Which brings us back to Buttigieg. There’s a good chance the next president will face a recession, through no fault of their own — the economy has been expanding for over a decade, the longest period between recessions in U.S. history, and a downturn has to come sooner or later. And if there’s a Democrat in the White House when the next recession hits, Republicans will immediately begin shouting that we need to “tighten our belts” just like a household does, by enacting austerity policies that slash government spending, especially the safety net.

By pulling money out of the economy at precisely the moment when government should be putting more money in, that austerity will make the recession deeper and longer. Republicans will then use Americans’ suffering to say that they should be put back in charge.

And if the president has been out on the campaign trail talking about how important it is to cut the deficit, he’ll begin the battle over how to address the recession at a disadvantage.

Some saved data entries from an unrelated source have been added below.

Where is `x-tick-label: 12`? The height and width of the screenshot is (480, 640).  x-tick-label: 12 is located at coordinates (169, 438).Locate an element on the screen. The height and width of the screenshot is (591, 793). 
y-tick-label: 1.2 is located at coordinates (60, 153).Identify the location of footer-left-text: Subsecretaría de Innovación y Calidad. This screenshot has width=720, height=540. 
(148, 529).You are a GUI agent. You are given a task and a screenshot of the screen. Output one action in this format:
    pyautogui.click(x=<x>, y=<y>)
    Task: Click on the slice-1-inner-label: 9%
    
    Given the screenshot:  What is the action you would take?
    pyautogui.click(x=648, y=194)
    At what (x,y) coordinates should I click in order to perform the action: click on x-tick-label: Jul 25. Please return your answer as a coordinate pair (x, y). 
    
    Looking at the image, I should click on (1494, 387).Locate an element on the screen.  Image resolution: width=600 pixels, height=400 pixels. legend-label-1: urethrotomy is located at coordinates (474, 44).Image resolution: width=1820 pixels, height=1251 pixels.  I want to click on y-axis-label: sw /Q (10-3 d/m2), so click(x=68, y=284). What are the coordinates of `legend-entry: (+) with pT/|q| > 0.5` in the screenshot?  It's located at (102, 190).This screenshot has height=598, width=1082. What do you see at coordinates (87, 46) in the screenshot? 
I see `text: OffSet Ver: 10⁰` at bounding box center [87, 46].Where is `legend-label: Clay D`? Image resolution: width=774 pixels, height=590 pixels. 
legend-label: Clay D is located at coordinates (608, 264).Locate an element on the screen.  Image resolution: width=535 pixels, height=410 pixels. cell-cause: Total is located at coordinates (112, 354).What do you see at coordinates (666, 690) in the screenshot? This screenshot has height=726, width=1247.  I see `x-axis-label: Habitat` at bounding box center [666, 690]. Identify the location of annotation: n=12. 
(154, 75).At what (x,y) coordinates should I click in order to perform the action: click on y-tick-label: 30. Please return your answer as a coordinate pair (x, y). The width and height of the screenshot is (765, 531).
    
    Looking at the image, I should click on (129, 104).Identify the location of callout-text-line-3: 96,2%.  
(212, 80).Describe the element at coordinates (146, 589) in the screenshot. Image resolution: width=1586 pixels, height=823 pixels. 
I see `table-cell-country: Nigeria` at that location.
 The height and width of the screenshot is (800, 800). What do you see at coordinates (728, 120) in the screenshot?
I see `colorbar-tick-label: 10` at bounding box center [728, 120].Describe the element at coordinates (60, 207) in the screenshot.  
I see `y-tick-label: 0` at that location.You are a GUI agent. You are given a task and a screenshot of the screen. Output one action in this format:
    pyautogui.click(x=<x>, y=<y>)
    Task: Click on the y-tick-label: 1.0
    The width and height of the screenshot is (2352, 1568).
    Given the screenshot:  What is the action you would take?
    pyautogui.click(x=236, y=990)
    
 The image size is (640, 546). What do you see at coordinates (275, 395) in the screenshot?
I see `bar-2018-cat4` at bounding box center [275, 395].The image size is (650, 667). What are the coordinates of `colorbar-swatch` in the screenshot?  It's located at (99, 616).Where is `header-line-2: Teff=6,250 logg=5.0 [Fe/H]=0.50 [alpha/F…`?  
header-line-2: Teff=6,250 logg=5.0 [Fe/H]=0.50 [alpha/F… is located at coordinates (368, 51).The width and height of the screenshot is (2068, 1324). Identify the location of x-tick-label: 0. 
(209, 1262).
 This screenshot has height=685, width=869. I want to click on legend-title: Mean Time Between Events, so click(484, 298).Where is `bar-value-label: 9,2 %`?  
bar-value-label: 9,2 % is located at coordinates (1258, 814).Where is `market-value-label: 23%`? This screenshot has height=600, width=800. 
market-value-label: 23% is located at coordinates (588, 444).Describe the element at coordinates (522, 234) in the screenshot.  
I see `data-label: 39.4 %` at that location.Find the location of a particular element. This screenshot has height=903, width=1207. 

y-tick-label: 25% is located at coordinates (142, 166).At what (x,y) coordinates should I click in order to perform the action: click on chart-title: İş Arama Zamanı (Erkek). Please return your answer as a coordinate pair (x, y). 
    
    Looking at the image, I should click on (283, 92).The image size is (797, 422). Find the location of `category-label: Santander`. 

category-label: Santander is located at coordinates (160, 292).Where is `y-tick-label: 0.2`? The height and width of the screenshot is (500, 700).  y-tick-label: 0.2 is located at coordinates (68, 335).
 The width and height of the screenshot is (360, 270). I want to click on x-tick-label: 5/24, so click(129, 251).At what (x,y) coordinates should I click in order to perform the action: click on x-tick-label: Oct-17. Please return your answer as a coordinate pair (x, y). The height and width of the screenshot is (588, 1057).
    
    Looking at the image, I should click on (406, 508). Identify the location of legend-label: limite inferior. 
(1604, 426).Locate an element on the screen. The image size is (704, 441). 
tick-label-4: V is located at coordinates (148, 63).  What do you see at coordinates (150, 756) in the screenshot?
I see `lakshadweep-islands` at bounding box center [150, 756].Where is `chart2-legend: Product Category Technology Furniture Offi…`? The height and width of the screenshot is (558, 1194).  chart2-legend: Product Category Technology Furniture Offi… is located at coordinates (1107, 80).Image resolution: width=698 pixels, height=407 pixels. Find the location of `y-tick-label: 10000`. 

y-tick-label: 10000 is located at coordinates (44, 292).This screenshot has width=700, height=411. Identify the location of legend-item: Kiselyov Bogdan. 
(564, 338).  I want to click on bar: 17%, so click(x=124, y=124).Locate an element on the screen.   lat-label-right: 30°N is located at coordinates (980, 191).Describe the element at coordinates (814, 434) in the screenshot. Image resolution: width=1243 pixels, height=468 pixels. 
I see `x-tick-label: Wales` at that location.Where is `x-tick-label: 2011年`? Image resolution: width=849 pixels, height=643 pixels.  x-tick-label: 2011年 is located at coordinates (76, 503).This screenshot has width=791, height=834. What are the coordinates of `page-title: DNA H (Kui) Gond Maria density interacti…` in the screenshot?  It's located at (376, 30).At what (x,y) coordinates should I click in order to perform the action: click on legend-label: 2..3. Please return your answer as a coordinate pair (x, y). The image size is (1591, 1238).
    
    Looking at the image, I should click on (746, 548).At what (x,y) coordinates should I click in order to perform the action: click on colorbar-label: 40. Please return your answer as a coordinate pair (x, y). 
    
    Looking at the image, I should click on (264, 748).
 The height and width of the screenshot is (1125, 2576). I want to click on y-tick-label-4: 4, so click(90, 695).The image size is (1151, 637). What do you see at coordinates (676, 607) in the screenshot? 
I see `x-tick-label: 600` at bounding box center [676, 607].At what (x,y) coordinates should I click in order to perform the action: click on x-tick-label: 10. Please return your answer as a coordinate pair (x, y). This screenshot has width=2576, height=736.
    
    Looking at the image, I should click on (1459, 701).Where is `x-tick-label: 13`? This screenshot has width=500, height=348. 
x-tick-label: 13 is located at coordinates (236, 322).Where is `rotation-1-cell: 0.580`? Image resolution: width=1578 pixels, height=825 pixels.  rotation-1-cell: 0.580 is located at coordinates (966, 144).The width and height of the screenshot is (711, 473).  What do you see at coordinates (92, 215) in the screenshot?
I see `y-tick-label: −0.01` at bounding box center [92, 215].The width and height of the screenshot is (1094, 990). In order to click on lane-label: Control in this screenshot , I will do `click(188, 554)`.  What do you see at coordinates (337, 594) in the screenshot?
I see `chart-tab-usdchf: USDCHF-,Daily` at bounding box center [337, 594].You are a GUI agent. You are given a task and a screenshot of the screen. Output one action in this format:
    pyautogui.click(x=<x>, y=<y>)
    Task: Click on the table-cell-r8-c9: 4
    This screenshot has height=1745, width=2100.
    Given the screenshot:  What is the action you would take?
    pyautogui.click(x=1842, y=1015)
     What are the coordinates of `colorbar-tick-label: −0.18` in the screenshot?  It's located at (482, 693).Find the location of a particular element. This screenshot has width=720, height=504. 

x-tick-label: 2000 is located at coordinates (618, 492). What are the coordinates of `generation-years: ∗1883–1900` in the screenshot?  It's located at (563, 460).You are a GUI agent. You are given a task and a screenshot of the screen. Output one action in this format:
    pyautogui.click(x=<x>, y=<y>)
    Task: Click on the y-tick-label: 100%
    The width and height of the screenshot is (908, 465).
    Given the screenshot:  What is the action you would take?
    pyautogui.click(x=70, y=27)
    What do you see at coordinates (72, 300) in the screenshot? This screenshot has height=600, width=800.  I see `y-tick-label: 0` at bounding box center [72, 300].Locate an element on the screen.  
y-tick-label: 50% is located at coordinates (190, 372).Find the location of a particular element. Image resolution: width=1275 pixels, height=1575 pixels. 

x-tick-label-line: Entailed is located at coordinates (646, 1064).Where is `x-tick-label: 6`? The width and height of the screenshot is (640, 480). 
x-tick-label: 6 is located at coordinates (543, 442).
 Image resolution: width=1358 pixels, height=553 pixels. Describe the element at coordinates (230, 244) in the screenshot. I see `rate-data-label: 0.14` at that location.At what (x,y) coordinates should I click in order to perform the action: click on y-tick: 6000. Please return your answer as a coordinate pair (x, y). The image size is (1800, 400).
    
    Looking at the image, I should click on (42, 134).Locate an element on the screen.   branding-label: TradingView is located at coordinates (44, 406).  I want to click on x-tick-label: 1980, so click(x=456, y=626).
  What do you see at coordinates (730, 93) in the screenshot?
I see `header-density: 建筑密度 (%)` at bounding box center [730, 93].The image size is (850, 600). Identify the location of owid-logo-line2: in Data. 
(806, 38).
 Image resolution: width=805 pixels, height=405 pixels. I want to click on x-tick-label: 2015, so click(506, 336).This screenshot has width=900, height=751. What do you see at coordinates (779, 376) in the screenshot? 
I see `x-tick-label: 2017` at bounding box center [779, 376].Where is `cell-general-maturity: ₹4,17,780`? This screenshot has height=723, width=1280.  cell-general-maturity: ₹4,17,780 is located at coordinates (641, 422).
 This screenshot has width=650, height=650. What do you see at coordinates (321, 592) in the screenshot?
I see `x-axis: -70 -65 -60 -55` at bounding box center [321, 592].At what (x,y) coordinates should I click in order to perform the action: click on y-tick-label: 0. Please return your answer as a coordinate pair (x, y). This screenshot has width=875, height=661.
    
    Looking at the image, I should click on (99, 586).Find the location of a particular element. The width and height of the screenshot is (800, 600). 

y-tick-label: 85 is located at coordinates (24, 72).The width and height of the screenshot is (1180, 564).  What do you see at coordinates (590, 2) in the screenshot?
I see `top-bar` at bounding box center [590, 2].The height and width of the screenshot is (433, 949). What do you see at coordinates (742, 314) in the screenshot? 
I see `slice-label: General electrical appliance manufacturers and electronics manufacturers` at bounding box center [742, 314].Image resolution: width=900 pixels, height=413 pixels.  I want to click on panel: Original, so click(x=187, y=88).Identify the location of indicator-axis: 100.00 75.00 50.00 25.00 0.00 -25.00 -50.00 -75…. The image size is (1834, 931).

He’ll have already accepted the Republicans’ basic premise that deficits are dangerous and the only responsible thing to do is to bring them down. He might try to argue that this isn’t the time or that he wants to do it the right way, but in the end he’ll have conceded half the ground.

That’s the danger of what Buttigieg is saying right now. Maybe it makes him sound moderate or reasonable to those who don’t really understand the implications, which is most voters. But the whole country could pay the price.